BEGIN Page text

As the coronavirus death toll continues to mount, older individuals are said to be at the greatest risk of serious outcomes, and now, officials from the Centers for Disease Control and Prevention (CDC) are advising senior citizens to take action, according to The Hill.
Nancy Messonnier serves as director of the CDC’s National Center for Immunization and Respiratory Diseases, and on Monday she warned, “The highest risk is those who are older and with underlying health conditions.”
“I think if you’re in one of those groups, separately or together, you need to be thinking towards what personal protections you want to take.”
Proactive measures advised
The “protections” being advised for the most vulnerable groups include having a sufficient level of supplies on hand should it become necessary for individuals to remain in their homes for an extended period of time.
“As the trajectory of the outbreak continues, many people in the U.S. will at some point in time this year or next be exposed to this virus, and there’s a good chance many will become sick,” Messonnier continued, adding, “The reason to stock up now is to kind of stick close to home.”
The Hill reported that Messonnier has given that same advice to her mother and father, both of whom are over 80 years old.
She also noted that evidence gleaned from Japan and South Korea suggests that 60 years of age is a significant threshhold in terms of the disease, with individuals older than that experiencing a significantly higher likelihood of developing serious complications if infection does occur.

END Page text
BEGIN Listed records

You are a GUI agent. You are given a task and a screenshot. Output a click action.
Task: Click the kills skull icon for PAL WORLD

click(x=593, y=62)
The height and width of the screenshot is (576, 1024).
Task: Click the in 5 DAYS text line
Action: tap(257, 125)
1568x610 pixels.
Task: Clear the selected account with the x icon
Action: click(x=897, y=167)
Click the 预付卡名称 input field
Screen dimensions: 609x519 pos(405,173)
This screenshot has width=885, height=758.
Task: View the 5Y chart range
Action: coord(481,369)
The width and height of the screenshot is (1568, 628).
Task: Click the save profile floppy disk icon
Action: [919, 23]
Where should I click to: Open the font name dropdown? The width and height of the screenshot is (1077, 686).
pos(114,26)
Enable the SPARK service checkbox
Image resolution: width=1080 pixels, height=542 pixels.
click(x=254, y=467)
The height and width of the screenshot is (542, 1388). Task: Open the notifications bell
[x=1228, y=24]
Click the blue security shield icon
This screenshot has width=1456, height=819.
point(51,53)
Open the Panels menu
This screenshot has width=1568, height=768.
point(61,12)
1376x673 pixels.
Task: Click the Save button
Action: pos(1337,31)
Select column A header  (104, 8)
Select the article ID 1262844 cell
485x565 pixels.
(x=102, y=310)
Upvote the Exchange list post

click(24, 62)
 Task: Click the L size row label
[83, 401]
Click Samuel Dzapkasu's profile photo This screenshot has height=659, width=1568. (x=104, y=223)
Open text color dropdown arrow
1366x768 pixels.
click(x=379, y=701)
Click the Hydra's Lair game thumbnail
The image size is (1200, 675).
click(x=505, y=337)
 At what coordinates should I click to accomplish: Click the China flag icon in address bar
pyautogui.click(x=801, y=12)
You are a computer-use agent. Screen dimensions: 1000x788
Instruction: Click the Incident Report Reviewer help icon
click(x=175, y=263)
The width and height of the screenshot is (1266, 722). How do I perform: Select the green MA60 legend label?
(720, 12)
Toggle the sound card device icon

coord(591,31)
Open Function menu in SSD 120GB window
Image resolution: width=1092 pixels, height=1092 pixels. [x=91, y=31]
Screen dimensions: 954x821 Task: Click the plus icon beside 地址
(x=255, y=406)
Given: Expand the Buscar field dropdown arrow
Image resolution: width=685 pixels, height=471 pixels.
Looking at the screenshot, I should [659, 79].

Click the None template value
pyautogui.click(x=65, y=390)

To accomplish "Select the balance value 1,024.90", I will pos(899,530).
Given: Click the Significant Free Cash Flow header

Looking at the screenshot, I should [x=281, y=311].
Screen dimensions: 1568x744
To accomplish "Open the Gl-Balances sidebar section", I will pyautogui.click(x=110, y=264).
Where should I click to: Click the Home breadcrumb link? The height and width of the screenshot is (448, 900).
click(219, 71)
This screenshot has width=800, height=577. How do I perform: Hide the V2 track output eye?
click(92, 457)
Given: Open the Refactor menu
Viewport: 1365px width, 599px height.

END Listed records

> _Required actions_:
1. According to the article on coronavirus advice for older people, why should people in the most vulnerable groups stock up on supplies now?
2. Return the part of the article on coronavirus advice for older people that begins at the words "Proactive measures advised" and ends after "period of time.".
These entries are separate from the article above.

> _Replies_:
1. People in those groups may need to stay in their homes for a long time. Messonnier says the reason to stock up now is so they can stick close to home.

2.
Proactive measures advised
The “protections” being advised for the most vulnerable groups include having a sufficient level of supplies on hand should it become necessary for individuals to remain in their homes for an extended period of time.